Wie die Montagsausgaben verschiedener britischer Zeitungen berichten, überlegen die McCanns, ein Buch über das vergangene Jahr zu schreiben. Das Ärzteehepaar könnte so nicht nur die traumatischen Erlebnisse verarbeiten und der Öffentlichkeit ihre Sicht der Dinge nahe bringen, sondern zugleich neue Geldgeber für ihren Maddie-Fonds finden, erklärte McCann-Sprecher Clarence Mitchell. Branchenexperten schätzen den Wert der Rechte an der Maddie-Story auf etwa eine Million Pfund (umgerechnet 1,26 Millionen Euro).

Auch der in Ungnade gefallene ehemalige Leiter der Ermittlungen, Goncalo Alvaro, denkt darüber nach, ein Buch über den Maddie-Fall zu schreiben. Der Kriminalist war unter anderem entlassen worden, weil er die britische Polizei kritisierte. Alvaro hält an der Auffassung fest, die McCanns könnten etwas mit dem Verschwinden ihrer Tochter zu tun haben: Erst kürzlich bezeichnete er Kate McCann als „kaltherzige Schauspielerin". Die Ärztin war häufiger ins Kreuzfeuer der öffentlichen Kritik geraten, weil sie nicht um ihre kleine Tochter geweint hatte. Psychologen der Polizei hatten der Mutter aber geraten, öffentlich keine Emotionen zu zeigen, weil das einem Entführer möglicherweise ein Art Vergnügen und Befriedigung verschaffen könnte.
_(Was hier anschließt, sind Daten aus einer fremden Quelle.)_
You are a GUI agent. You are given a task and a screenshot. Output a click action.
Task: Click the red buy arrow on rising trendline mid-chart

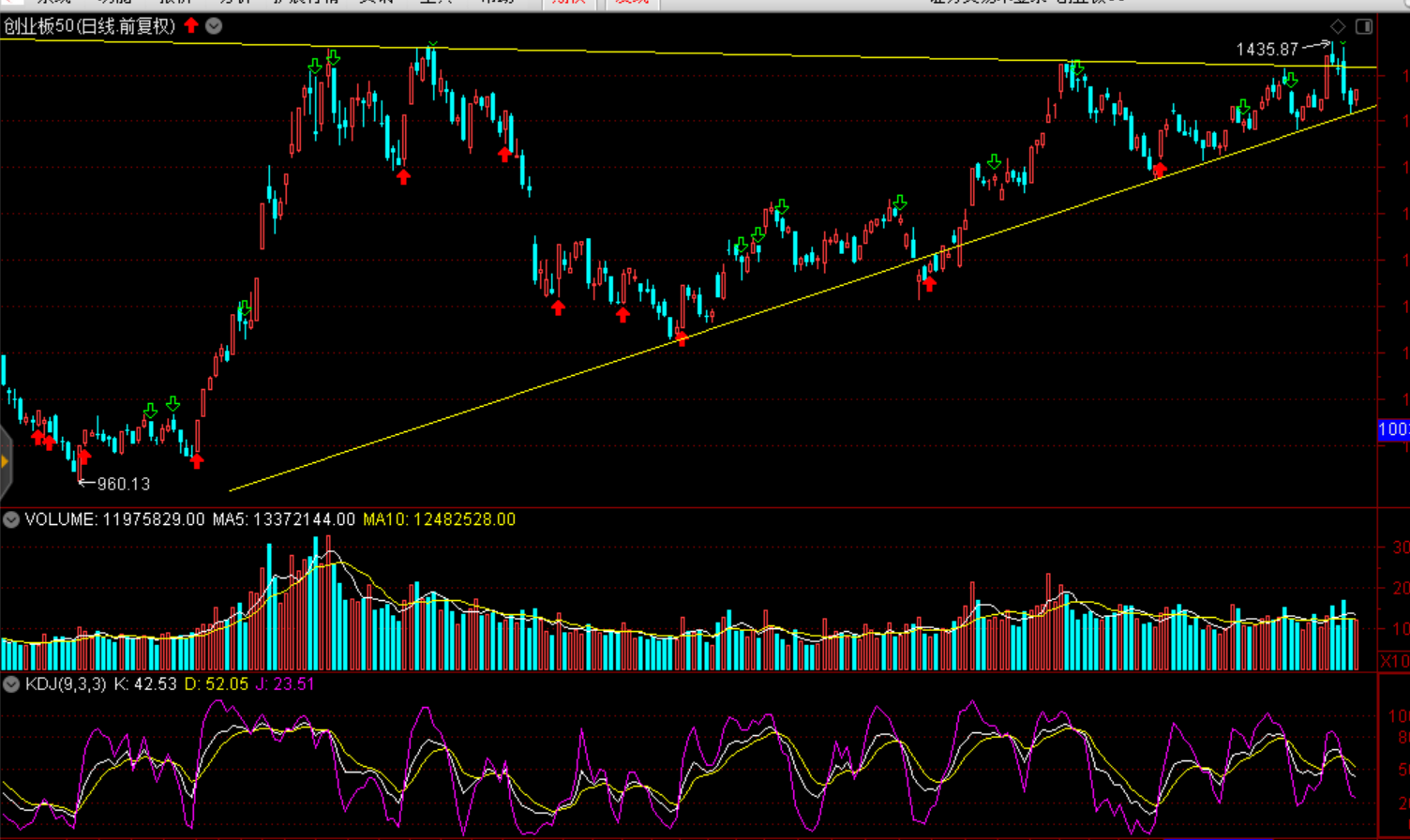(x=682, y=338)
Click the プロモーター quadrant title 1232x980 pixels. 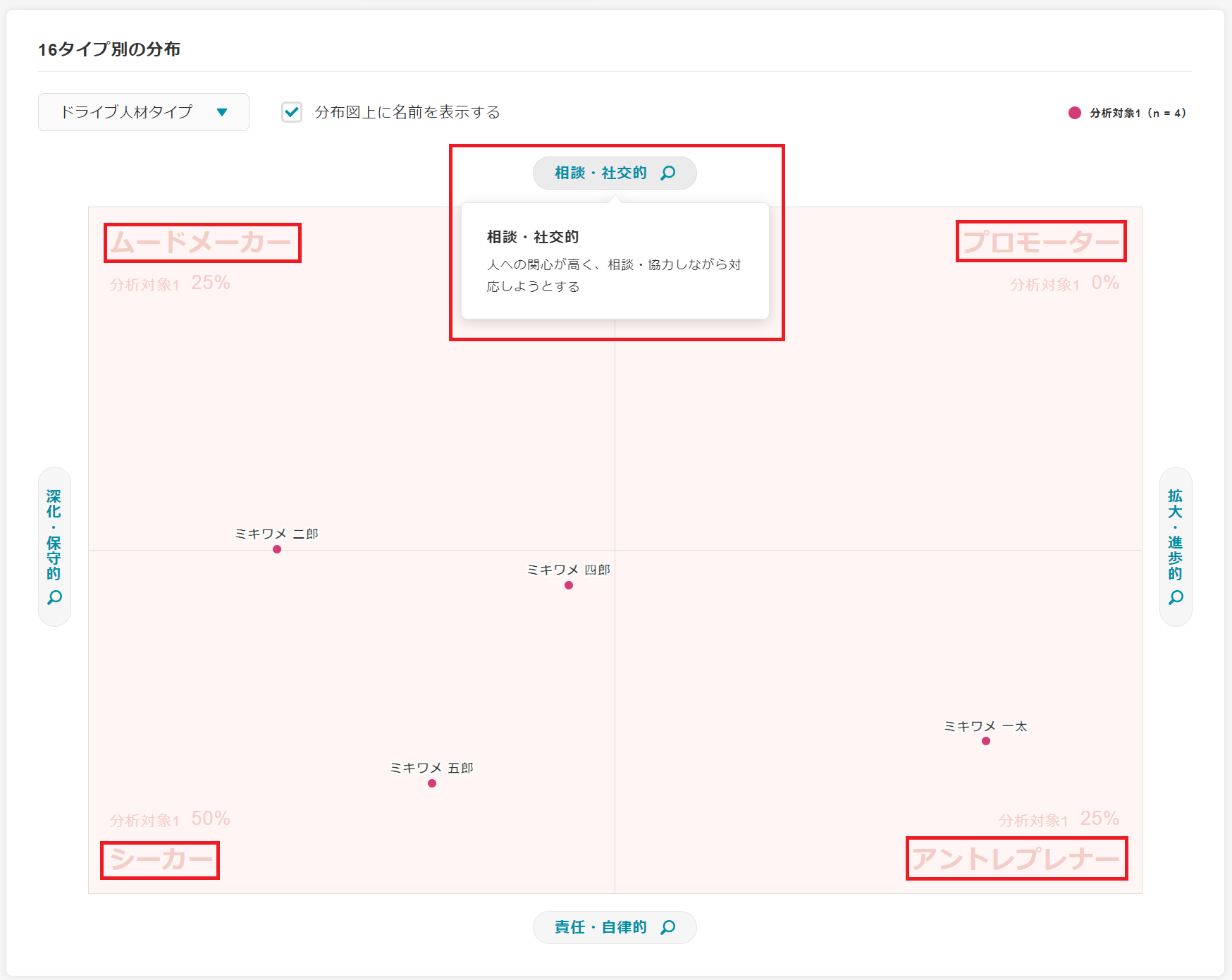point(1040,242)
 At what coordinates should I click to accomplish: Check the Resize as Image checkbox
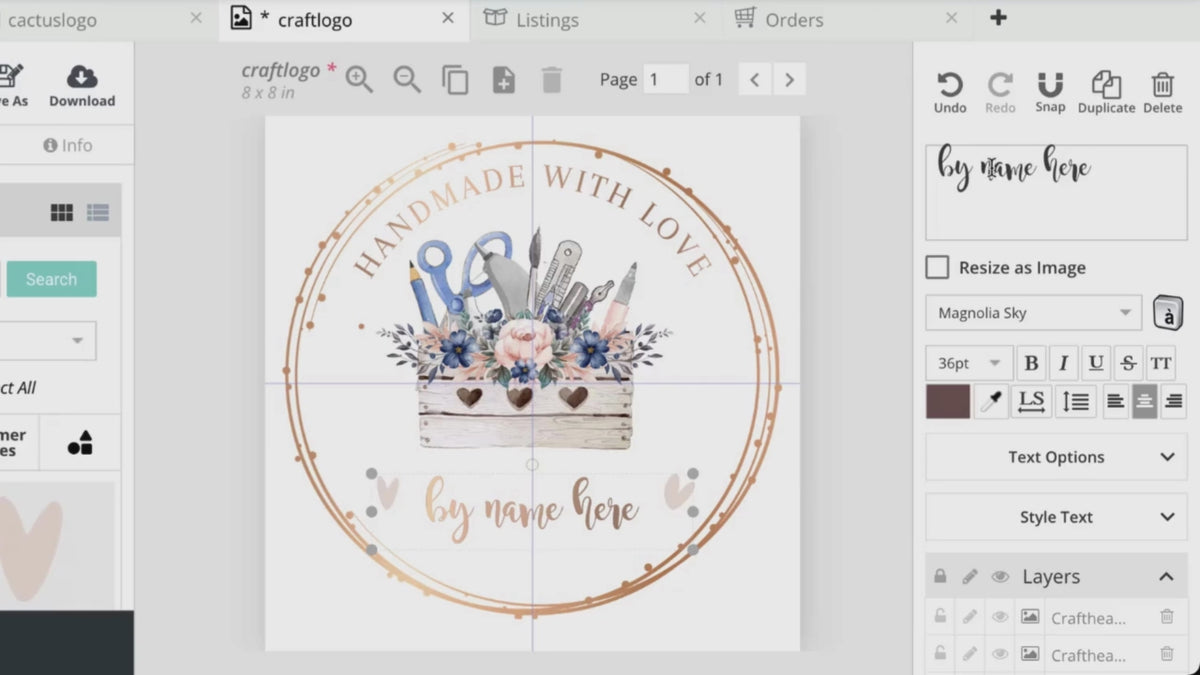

Die vierjährige Maddie ist nunmehr seit fast einem Jahr vermisst. Am dritten Mai letzten Jahres verschwand das Mädchen spurlos aus der elterlichen Ferienwohnung in Praia da Luz an der portugiesischen Algarve-Küste. Verschiedene Spuren führten ins Nichts, die McCanns sowie die britische Öffentlichkeit werfen den portugiesischen Ermittlern Unfähigkeit und Schlamperei vor. In Portugal gelten die McCanns noch immer als Verdächtige.